Fase I: Organización y arranque del proceso

En esta fase se constituirá el grupo de trabajo municipal (normalmente una comisión ejecutiva y otra técnica), canalizándose adecuadamente las vías de participación pública (dar a conocer las medidas, consultas, concertación, etc.) y los medios para informar a la opinión pública. Tras esto, se establece un plan de trabajo y se presenta la decisión de llevar a cabo un PMUS.

Fase II: Prediagnóstico y objetivos generales

Esta etapa permite orientar y limitar el alcance del plan a desarrollar. Es un trabajo de coordinación de los distintos grupos de trabajo involucrados, salvo que se haya contratado a personal externo (consultoras, etc.). La etapa incluye el censo de los estudios y proyectos municipales en curso, recoger las preocupaciones y motivos que han llevado a la decisión de elaborar el PMUS y realizar un análisis DAFO (Debilidades, Amenazas, Fortalezas y oportunidades) para poder redactar el prediágnostico. Con él, se identifican los objetivos generales y específicos del PMUS.

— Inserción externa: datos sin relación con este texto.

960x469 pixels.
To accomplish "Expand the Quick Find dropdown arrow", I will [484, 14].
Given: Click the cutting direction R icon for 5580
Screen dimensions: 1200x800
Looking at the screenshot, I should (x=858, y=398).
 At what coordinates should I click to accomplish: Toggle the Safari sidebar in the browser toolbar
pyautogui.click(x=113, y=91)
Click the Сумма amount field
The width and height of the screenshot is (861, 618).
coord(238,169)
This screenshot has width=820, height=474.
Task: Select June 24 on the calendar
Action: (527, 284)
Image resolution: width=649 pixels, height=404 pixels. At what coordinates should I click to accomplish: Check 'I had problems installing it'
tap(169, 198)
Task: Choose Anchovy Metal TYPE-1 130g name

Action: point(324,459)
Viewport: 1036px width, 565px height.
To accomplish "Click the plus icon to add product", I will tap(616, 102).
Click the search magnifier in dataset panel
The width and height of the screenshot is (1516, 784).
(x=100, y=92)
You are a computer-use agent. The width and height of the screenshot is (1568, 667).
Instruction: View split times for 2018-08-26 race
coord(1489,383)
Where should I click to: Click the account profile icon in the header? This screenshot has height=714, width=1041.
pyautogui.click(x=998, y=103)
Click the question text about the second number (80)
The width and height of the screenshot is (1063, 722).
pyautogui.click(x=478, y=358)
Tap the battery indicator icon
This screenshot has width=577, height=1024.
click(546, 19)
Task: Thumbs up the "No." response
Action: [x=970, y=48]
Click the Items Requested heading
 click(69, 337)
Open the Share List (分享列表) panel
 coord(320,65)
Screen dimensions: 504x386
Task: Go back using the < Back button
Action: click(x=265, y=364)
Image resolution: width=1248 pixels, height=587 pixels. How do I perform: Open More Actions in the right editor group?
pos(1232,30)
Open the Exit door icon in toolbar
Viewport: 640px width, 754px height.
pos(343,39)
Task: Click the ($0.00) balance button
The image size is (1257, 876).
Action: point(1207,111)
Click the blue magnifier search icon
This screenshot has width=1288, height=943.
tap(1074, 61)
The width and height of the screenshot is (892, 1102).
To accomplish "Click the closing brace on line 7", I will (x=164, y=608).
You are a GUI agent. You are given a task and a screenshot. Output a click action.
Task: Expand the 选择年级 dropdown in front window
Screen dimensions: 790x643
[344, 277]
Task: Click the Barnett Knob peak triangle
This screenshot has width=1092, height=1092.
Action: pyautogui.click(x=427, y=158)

Fase III: Análisis y diagnóstico

En esta fase, la primera etapa es la de recogida de datos: características socioeconómicas, territoriales y urbanísticas, de demanda de movilidad, tráfico y circulación, aparcamiento, transporte público, de mercancías, movilidad a pie y en bici, aspectos energéticos y medioambientales, y cualquier otro que interese. Con los datos recogidos, se elaborará un diágnostico de los puntos a mejorar en movilidad de la entidad local.

Fase IV: Elaboración del plan

Estas etapas permiten definir los objetivos específicos del PMUS (han de ser analizados en conjunto, por la estrecha interdependencia entre ellos), seleccionando las medidas concretas que dibujan una estrategia de acción. La herramienta de esta fase son los indicadores, que nos permitirán definir un escenario concreto del que parte el Ente Local y establecer una estrategia, ordenando y combinando las medidas a llevar a cabo. Con ella, se redacta el Plan y se pone en marcha la exploración de vías de financiación.

Fase V: Puesta en práctica

Es conveniente que antes de su aprobación definitiva, el Plan de Acción sea sometido a la participación pública en procedimiento de consulta, para asegurar la máxima eficacia en su cumplimiento.

Fase VI: Seguimiento, evaluación y medidas correctoras

Se trata aún de procesos novedosos, y existe cierto grado de incertidumbre en su aplicación. Por ello, una Comisión de seguimiento u órgano con esas funciones debería encargarse del control del desarrollo del Plan, realizando una evaluación anual del mismo y proponiendo medidas correctoras en caso de que fuera necesario.